Segment Start: DATA LISTING

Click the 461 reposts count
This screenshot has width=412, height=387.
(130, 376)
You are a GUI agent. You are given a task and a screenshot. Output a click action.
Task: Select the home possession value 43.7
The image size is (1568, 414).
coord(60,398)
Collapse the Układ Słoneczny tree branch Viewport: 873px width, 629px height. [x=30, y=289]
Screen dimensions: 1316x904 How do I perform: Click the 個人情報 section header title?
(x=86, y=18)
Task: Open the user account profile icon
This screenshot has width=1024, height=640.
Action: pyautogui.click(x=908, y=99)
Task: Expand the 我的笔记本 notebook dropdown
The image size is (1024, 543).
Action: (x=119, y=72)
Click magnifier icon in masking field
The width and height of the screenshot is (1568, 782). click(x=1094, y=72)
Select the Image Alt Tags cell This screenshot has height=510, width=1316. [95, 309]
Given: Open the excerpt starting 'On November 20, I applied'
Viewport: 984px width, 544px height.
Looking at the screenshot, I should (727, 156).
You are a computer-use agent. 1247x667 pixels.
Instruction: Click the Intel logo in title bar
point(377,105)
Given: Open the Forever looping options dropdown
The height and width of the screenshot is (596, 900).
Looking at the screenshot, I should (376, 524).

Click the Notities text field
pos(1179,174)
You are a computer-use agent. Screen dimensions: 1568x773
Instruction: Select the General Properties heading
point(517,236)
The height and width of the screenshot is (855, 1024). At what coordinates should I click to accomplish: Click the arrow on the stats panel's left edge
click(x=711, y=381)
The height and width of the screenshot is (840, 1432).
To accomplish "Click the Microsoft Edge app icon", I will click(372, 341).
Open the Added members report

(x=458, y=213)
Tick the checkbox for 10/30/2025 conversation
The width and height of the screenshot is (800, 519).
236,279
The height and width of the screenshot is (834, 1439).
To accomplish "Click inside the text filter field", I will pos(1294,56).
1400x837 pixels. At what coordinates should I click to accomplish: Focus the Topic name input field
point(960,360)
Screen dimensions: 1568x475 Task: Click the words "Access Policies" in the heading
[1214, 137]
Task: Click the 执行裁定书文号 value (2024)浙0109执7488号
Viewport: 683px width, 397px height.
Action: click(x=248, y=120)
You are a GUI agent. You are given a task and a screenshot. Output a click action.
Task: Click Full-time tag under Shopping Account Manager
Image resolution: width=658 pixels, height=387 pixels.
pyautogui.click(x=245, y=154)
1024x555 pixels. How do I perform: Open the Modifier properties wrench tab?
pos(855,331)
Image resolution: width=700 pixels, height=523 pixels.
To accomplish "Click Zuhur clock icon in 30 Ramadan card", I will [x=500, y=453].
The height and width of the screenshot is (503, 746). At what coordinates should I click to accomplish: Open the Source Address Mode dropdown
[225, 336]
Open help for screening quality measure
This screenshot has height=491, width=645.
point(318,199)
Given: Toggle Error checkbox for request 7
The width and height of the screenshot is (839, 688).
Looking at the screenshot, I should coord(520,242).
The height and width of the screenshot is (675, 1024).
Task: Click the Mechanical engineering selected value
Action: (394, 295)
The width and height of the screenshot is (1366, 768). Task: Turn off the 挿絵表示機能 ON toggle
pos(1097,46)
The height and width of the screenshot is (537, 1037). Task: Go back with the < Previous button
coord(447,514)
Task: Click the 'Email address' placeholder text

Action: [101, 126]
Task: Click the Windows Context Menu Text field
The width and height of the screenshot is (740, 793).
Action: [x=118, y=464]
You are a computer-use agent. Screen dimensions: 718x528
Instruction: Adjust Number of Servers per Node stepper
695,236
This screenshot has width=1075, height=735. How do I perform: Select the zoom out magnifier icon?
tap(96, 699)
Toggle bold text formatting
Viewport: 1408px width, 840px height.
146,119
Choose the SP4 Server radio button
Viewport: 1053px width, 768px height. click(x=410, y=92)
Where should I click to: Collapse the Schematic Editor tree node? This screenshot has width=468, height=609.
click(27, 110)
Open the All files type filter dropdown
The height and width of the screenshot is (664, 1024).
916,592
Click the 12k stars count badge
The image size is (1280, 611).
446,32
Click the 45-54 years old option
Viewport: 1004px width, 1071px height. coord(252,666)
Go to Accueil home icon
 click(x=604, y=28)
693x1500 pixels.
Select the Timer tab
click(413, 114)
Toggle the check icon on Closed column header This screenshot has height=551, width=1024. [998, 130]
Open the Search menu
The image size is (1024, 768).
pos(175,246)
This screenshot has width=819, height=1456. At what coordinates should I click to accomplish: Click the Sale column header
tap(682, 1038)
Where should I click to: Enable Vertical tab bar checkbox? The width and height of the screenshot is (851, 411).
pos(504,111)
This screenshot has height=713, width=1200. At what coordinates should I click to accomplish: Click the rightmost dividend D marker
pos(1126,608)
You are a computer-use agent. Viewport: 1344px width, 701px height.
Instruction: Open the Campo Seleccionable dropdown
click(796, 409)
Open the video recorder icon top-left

Segment End: DATA LISTING

-- PROBLEM DETAILS --
Each record must be repeated exactly as it appears above.

-- OUTPUT OF THE EXERCISE --
Click the 461 reposts count
This screenshot has width=412, height=387.
(130, 376)
You are a GUI agent. You are given a task and a screenshot. Output a click action.
Task: Select the home possession value 43.7
The image size is (1568, 414).
coord(60,398)
Collapse the Układ Słoneczny tree branch Viewport: 873px width, 629px height. [x=30, y=289]
Screen dimensions: 1316x904 How do I perform: Click the 個人情報 section header title?
(x=86, y=18)
Task: Open the user account profile icon
This screenshot has width=1024, height=640.
Action: pyautogui.click(x=908, y=99)
Task: Expand the 我的笔记本 notebook dropdown
The image size is (1024, 543).
Action: (x=119, y=72)
Click magnifier icon in masking field
The width and height of the screenshot is (1568, 782). click(x=1094, y=72)
Select the Image Alt Tags cell This screenshot has height=510, width=1316. [95, 309]
Given: Open the excerpt starting 'On November 20, I applied'
Viewport: 984px width, 544px height.
Looking at the screenshot, I should (727, 156).
You are a computer-use agent. 1247x667 pixels.
Instruction: Click the Intel logo in title bar
point(377,105)
Given: Open the Forever looping options dropdown
The height and width of the screenshot is (596, 900).
Looking at the screenshot, I should (376, 524).

Click the Notities text field
pos(1179,174)
You are a computer-use agent. Screen dimensions: 1568x773
Instruction: Select the General Properties heading
point(517,236)
The height and width of the screenshot is (855, 1024). At what coordinates should I click to accomplish: Click the arrow on the stats panel's left edge
click(x=711, y=381)
The height and width of the screenshot is (840, 1432).
To accomplish "Click the Microsoft Edge app icon", I will click(372, 341).
Open the Added members report

(x=458, y=213)
Tick the checkbox for 10/30/2025 conversation
The width and height of the screenshot is (800, 519).
236,279
The height and width of the screenshot is (834, 1439).
To accomplish "Click inside the text filter field", I will pos(1294,56).
1400x837 pixels. At what coordinates should I click to accomplish: Focus the Topic name input field
point(960,360)
Screen dimensions: 1568x475 Task: Click the words "Access Policies" in the heading
[1214, 137]
Task: Click the 执行裁定书文号 value (2024)浙0109执7488号
Viewport: 683px width, 397px height.
Action: click(x=248, y=120)
You are a GUI agent. You are given a task and a screenshot. Output a click action.
Task: Click Full-time tag under Shopping Account Manager
Image resolution: width=658 pixels, height=387 pixels.
pyautogui.click(x=245, y=154)
1024x555 pixels. How do I perform: Open the Modifier properties wrench tab?
pos(855,331)
Image resolution: width=700 pixels, height=523 pixels.
To accomplish "Click Zuhur clock icon in 30 Ramadan card", I will [x=500, y=453].
The height and width of the screenshot is (503, 746). At what coordinates should I click to accomplish: Open the Source Address Mode dropdown
[225, 336]
Open help for screening quality measure
This screenshot has height=491, width=645.
point(318,199)
Given: Toggle Error checkbox for request 7
The width and height of the screenshot is (839, 688).
Looking at the screenshot, I should coord(520,242).
The height and width of the screenshot is (675, 1024).
Task: Click the Mechanical engineering selected value
Action: (394, 295)
The width and height of the screenshot is (1366, 768). Task: Turn off the 挿絵表示機能 ON toggle
pos(1097,46)
The height and width of the screenshot is (537, 1037). Task: Go back with the < Previous button
coord(447,514)
Task: Click the 'Email address' placeholder text

Action: [101, 126]
Task: Click the Windows Context Menu Text field
The width and height of the screenshot is (740, 793).
Action: [x=118, y=464]
You are a computer-use agent. Screen dimensions: 718x528
Instruction: Adjust Number of Servers per Node stepper
695,236
This screenshot has width=1075, height=735. How do I perform: Select the zoom out magnifier icon?
tap(96, 699)
Toggle bold text formatting
Viewport: 1408px width, 840px height.
146,119
Choose the SP4 Server radio button
Viewport: 1053px width, 768px height. click(x=410, y=92)
Where should I click to: Collapse the Schematic Editor tree node? This screenshot has width=468, height=609.
click(27, 110)
Open the All files type filter dropdown
The height and width of the screenshot is (664, 1024).
916,592
Click the 12k stars count badge
The image size is (1280, 611).
446,32
Click the 45-54 years old option
Viewport: 1004px width, 1071px height. coord(252,666)
Go to Accueil home icon
 click(x=604, y=28)
693x1500 pixels.
Select the Timer tab
click(413, 114)
Toggle the check icon on Closed column header This screenshot has height=551, width=1024. [998, 130]
Open the Search menu
The image size is (1024, 768).
pos(175,246)
This screenshot has width=819, height=1456. At what coordinates should I click to accomplish: Click the Sale column header
tap(682, 1038)
Where should I click to: Enable Vertical tab bar checkbox? The width and height of the screenshot is (851, 411).
pos(504,111)
This screenshot has height=713, width=1200. At what coordinates should I click to accomplish: Click the rightmost dividend D marker
pos(1126,608)
You are a computer-use agent. Viewport: 1344px width, 701px height.
Instruction: Open the Campo Seleccionable dropdown
click(796, 409)
Open the video recorder icon top-left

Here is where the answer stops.